- REQUIRED WORK
Return the records from the line that contains "Given: Place cursor in the title tag text" through the line that contains "coord(1260,43)", both included, reproducing each line precisely and leaving out the pictures.

- DATA PROVIDED
⟨
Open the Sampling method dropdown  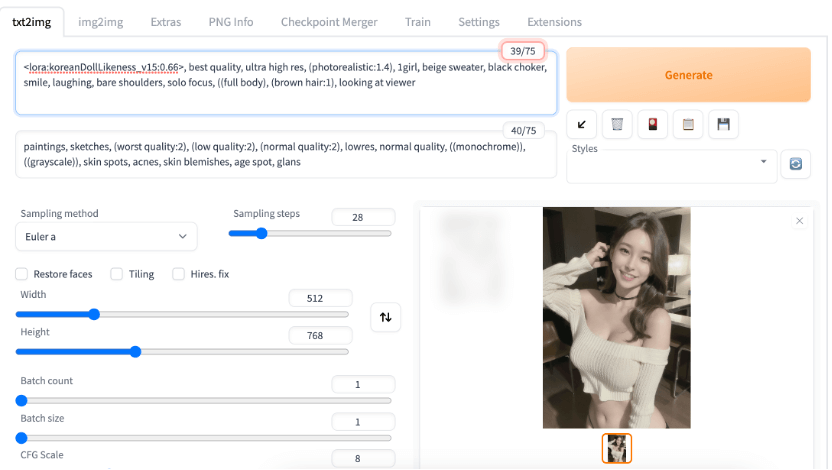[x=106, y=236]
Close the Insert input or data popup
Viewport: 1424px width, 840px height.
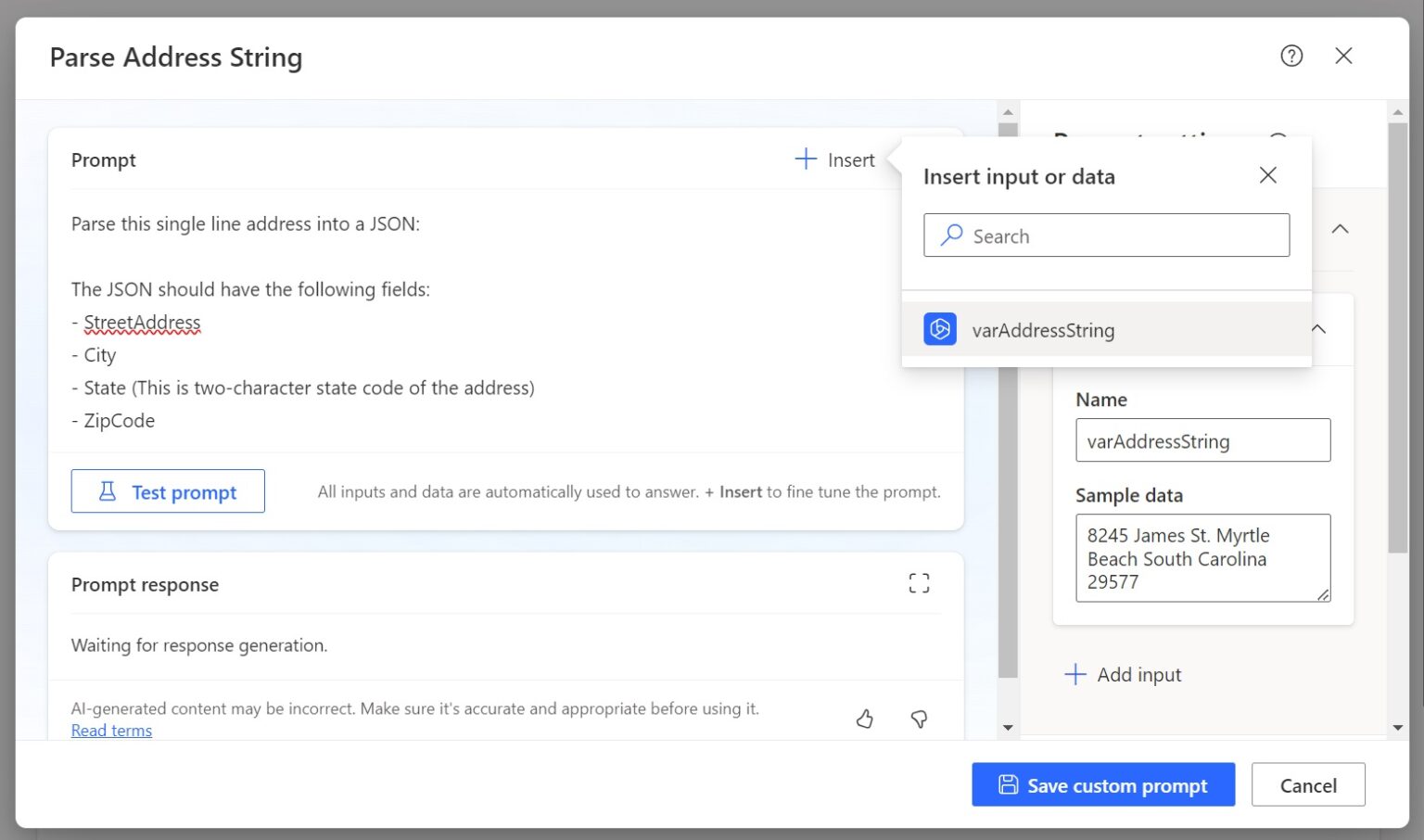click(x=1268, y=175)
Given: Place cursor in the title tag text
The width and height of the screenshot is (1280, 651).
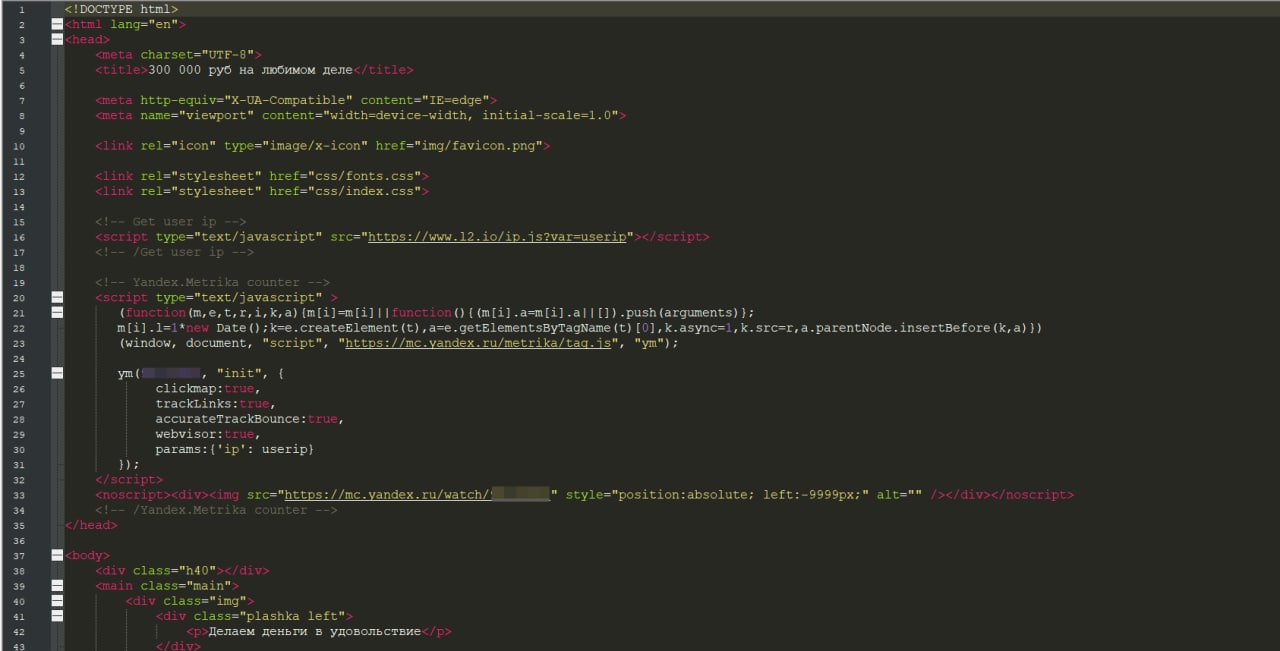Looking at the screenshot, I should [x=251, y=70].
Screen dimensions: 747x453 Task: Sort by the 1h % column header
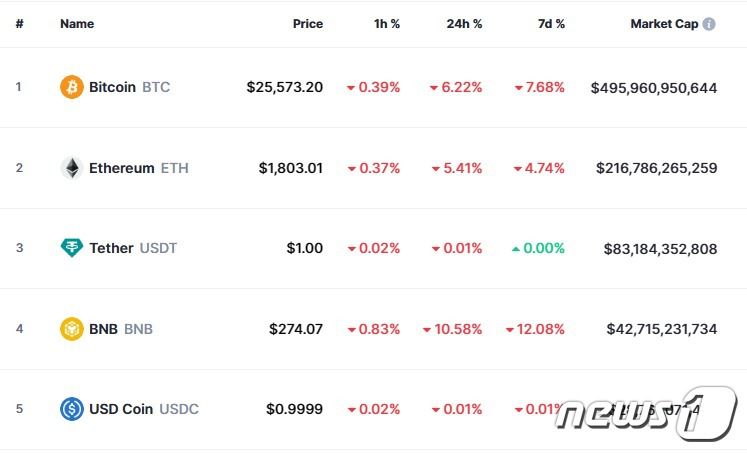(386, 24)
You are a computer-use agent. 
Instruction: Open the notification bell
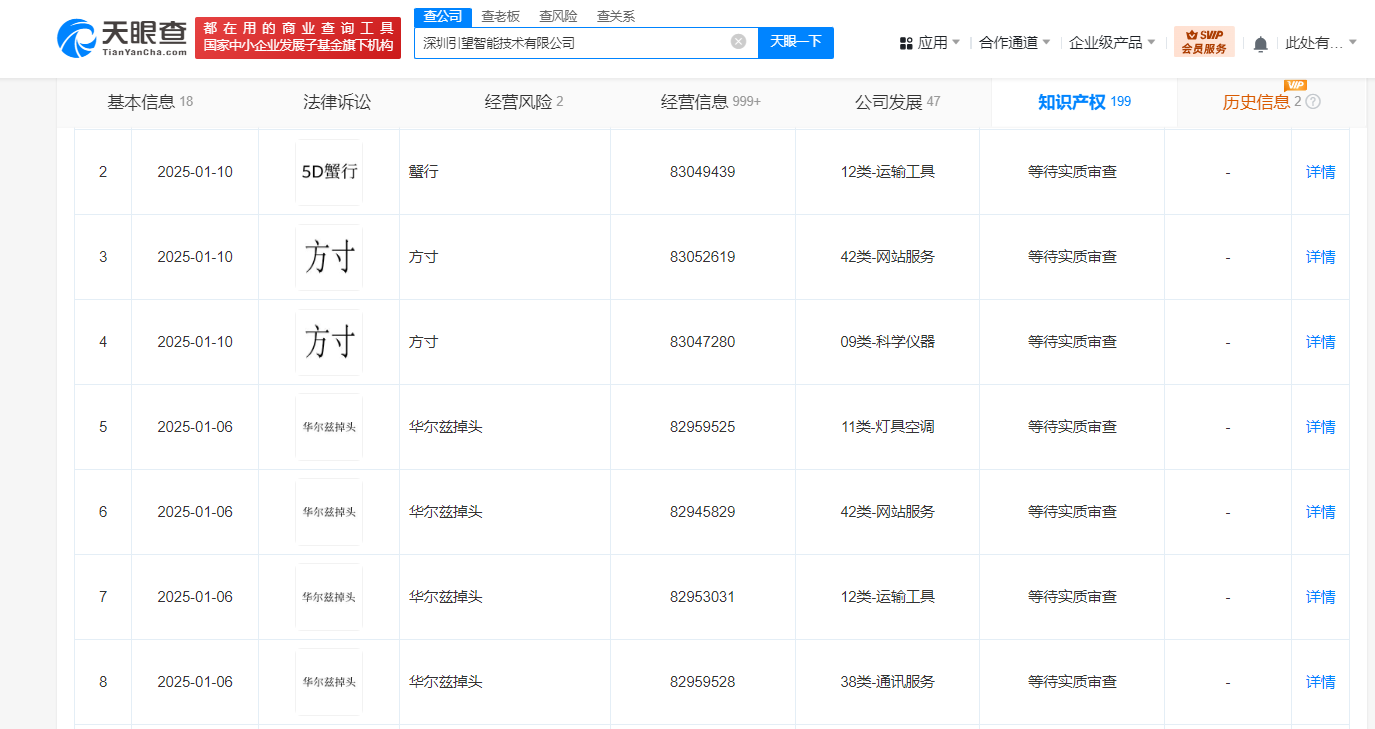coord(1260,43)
⟩
⟨
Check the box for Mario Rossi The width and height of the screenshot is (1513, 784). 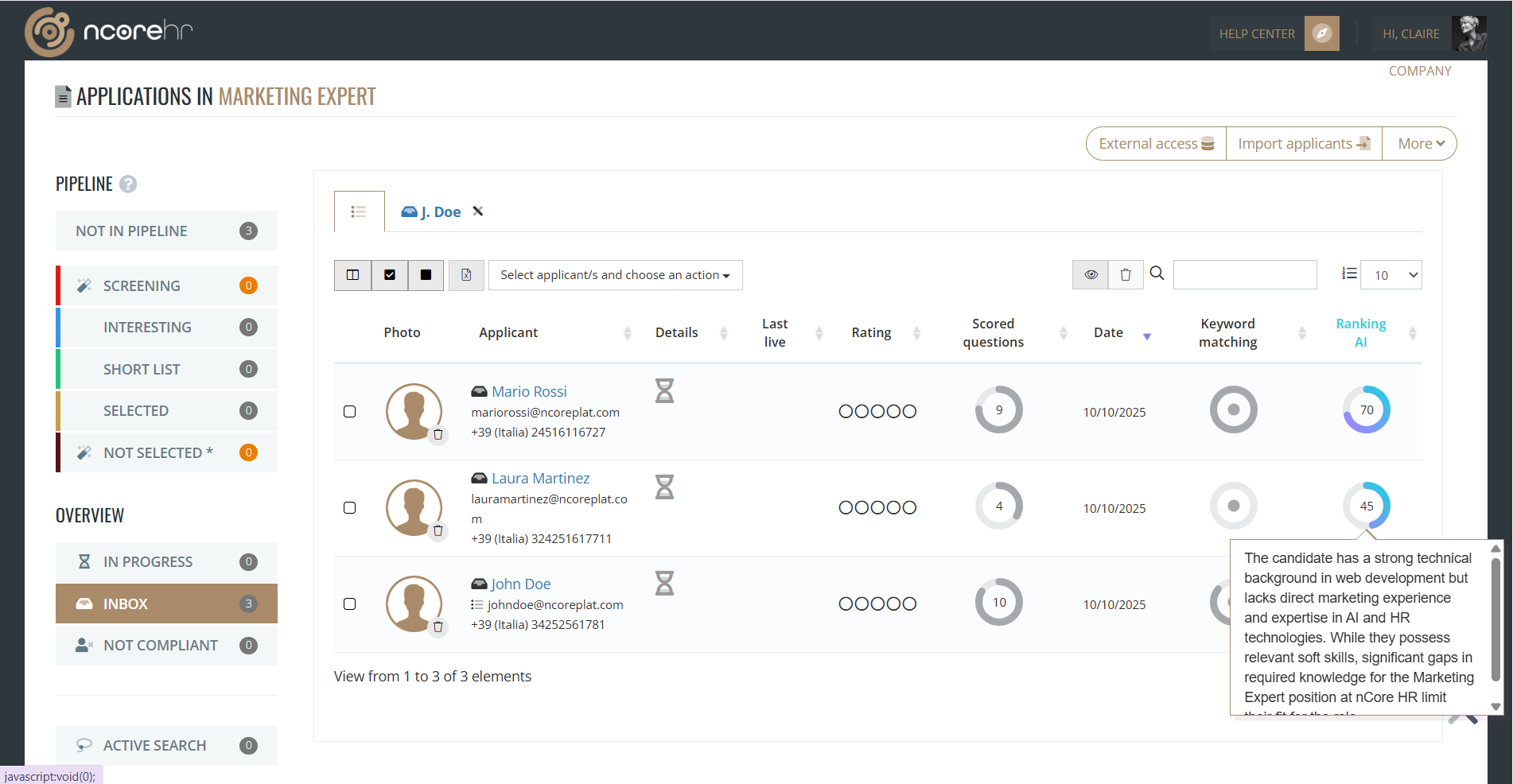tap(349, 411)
⟩
- RESULT OF THIS EXERCISE
Given: Place cursor in the title tag text
The width and height of the screenshot is (1280, 651).
Looking at the screenshot, I should [x=251, y=70].
Screen dimensions: 747x453 Task: Sort by the 1h % column header
(386, 24)
You are a computer-use agent. 
Instruction: Open the notification bell
coord(1260,43)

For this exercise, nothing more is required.